begin Source material

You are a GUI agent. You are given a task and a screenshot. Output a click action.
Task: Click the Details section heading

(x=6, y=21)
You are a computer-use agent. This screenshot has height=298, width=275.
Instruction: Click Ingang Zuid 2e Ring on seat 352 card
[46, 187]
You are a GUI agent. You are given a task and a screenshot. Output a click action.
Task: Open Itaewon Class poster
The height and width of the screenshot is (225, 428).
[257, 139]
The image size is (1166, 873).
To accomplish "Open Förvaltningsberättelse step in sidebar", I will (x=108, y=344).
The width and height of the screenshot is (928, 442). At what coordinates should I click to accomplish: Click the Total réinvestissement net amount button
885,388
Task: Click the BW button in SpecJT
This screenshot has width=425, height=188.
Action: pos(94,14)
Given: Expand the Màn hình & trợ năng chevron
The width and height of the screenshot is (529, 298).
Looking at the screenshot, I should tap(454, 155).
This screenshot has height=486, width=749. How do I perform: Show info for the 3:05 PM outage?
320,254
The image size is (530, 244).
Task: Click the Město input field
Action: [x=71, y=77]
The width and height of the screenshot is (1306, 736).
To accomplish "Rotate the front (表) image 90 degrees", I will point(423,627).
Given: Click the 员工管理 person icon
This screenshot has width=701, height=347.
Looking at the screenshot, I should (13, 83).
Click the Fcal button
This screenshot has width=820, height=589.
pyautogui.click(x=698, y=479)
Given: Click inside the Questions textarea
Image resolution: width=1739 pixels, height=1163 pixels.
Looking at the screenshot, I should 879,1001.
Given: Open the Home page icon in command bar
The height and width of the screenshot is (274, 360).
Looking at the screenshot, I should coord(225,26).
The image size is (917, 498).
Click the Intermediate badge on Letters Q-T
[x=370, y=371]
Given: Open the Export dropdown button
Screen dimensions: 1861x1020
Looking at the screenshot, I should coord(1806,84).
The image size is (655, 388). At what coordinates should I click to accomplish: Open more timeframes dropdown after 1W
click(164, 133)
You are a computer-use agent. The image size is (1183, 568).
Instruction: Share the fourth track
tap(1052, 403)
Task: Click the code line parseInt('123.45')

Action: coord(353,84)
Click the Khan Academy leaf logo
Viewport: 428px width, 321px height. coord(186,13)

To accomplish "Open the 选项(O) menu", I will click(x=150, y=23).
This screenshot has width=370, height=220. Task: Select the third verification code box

end Source material

- _Aim_:
Copy the material above line for line, without changing anything.

- _Result for this exercise_:
You are a GUI agent. You are given a task and a screenshot. Output a click action.
Task: Click the Details section heading

(x=6, y=21)
You are a computer-use agent. This screenshot has height=298, width=275.
Instruction: Click Ingang Zuid 2e Ring on seat 352 card
[46, 187]
You are a GUI agent. You are given a task and a screenshot. Output a click action.
Task: Open Itaewon Class poster
The height and width of the screenshot is (225, 428).
[257, 139]
The image size is (1166, 873).
To accomplish "Open Förvaltningsberättelse step in sidebar", I will (x=108, y=344).
The width and height of the screenshot is (928, 442). At what coordinates should I click to accomplish: Click the Total réinvestissement net amount button
885,388
Task: Click the BW button in SpecJT
This screenshot has width=425, height=188.
Action: pos(94,14)
Given: Expand the Màn hình & trợ năng chevron
The width and height of the screenshot is (529, 298).
Looking at the screenshot, I should tap(454, 155).
This screenshot has height=486, width=749. How do I perform: Show info for the 3:05 PM outage?
320,254
The image size is (530, 244).
Task: Click the Město input field
Action: [x=71, y=77]
The width and height of the screenshot is (1306, 736).
To accomplish "Rotate the front (表) image 90 degrees", I will point(423,627).
Given: Click the 员工管理 person icon
This screenshot has width=701, height=347.
Looking at the screenshot, I should (13, 83).
Click the Fcal button
This screenshot has width=820, height=589.
pyautogui.click(x=698, y=479)
Given: Click inside the Questions textarea
Image resolution: width=1739 pixels, height=1163 pixels.
Looking at the screenshot, I should 879,1001.
Given: Open the Home page icon in command bar
The height and width of the screenshot is (274, 360).
Looking at the screenshot, I should coord(225,26).
The image size is (917, 498).
Click the Intermediate badge on Letters Q-T
[x=370, y=371]
Given: Open the Export dropdown button
Screen dimensions: 1861x1020
Looking at the screenshot, I should coord(1806,84).
The image size is (655, 388). At what coordinates should I click to accomplish: Open more timeframes dropdown after 1W
click(164, 133)
You are a computer-use agent. The image size is (1183, 568).
Instruction: Share the fourth track
tap(1052, 403)
Task: Click the code line parseInt('123.45')

Action: coord(353,84)
Click the Khan Academy leaf logo
Viewport: 428px width, 321px height. coord(186,13)

To accomplish "Open the 选项(O) menu", I will click(x=150, y=23).
This screenshot has width=370, height=220. Task: Select the third verification code box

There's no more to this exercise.